PostPosted: Wed Apr 26, 2006 11:03 am 
Newbie

Joined: Tue Apr 25, 2006 10:34 pm
Posts: 3
Hi,
I am trying to create a new database where each entity is versioned. This means that I have an id(catalog number) for each entity that is constant over time. I also have an id for each version (serial number). Each version has two dates corresponding to validfrom/validto of that particular version. Each association between entities is hooked up by a foreign key reference to catalog number.

The application usage is to query all data that is valid at a particular point in time.

From an application writer point of view, I would like to use 1:1,1:N,N:1 to map all the relationships. It is just cleaner that way.

I took a look at filters and read many posts talking about why they don't/shouldn't correspond to the cardinality of an association.

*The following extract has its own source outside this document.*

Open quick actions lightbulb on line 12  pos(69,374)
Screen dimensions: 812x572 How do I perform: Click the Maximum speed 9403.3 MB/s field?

I don't necessarily disagree, but unfortunately it doesn't help solve this problem.

I took a look at the version column but that basically only seems used for concurrency purposes and doesn't really address query for particular versions.

Is there some way to parameterize some property across a graph query so that I can retrieve a snapshot of the object graph at a specified time?

I can think of several hard-coded ways to do this (like creating a mapping/view to the db with fixed points in time), but none of them seem to be the correct solution and effectively mean operational changes to keep the mappings/views up-to-date.

This problem is relevant for a new system I'm writing as well as reading data from a legacy system.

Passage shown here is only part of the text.